AIM: Reproduce every line of the listing below verbatim, with no changes.

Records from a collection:
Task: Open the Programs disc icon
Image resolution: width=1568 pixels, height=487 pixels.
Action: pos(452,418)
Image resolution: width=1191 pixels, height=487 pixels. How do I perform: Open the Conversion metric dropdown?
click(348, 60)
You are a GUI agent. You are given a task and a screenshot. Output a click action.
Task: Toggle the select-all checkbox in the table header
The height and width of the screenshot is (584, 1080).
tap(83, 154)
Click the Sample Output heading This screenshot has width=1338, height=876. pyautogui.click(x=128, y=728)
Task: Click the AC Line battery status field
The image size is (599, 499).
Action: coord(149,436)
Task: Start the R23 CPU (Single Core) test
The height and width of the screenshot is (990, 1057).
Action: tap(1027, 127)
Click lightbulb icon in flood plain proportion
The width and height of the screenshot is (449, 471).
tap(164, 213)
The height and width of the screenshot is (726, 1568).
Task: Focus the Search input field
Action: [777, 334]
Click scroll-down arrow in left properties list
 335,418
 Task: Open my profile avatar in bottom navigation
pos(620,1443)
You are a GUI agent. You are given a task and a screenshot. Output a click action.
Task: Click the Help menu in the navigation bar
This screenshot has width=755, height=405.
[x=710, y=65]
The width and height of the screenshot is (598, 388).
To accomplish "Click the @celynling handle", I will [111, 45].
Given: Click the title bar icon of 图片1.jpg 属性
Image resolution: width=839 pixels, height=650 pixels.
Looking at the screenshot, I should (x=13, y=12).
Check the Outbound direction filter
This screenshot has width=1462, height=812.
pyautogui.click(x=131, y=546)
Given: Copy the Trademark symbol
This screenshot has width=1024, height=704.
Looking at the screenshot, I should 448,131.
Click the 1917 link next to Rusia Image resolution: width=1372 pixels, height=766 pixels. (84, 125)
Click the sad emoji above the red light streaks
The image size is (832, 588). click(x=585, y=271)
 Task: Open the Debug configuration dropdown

RIGHT ANSWER:
Task: Open the Programs disc icon
Image resolution: width=1568 pixels, height=487 pixels.
Action: pos(452,418)
Image resolution: width=1191 pixels, height=487 pixels. How do I perform: Open the Conversion metric dropdown?
click(348, 60)
You are a GUI agent. You are given a task and a screenshot. Output a click action.
Task: Toggle the select-all checkbox in the table header
The height and width of the screenshot is (584, 1080).
tap(83, 154)
Click the Sample Output heading This screenshot has width=1338, height=876. pyautogui.click(x=128, y=728)
Task: Click the AC Line battery status field
The image size is (599, 499).
Action: coord(149,436)
Task: Start the R23 CPU (Single Core) test
The height and width of the screenshot is (990, 1057).
Action: tap(1027, 127)
Click lightbulb icon in flood plain proportion
The width and height of the screenshot is (449, 471).
tap(164, 213)
The height and width of the screenshot is (726, 1568).
Task: Focus the Search input field
Action: [777, 334]
Click scroll-down arrow in left properties list
 335,418
 Task: Open my profile avatar in bottom navigation
pos(620,1443)
You are a GUI agent. You are given a task and a screenshot. Output a click action.
Task: Click the Help menu in the navigation bar
This screenshot has width=755, height=405.
[x=710, y=65]
The width and height of the screenshot is (598, 388).
To accomplish "Click the @celynling handle", I will [111, 45].
Given: Click the title bar icon of 图片1.jpg 属性
Image resolution: width=839 pixels, height=650 pixels.
Looking at the screenshot, I should (x=13, y=12).
Check the Outbound direction filter
This screenshot has width=1462, height=812.
pyautogui.click(x=131, y=546)
Given: Copy the Trademark symbol
This screenshot has width=1024, height=704.
Looking at the screenshot, I should 448,131.
Click the 1917 link next to Rusia Image resolution: width=1372 pixels, height=766 pixels. (84, 125)
Click the sad emoji above the red light streaks
The image size is (832, 588). click(x=585, y=271)
 Task: Open the Debug configuration dropdown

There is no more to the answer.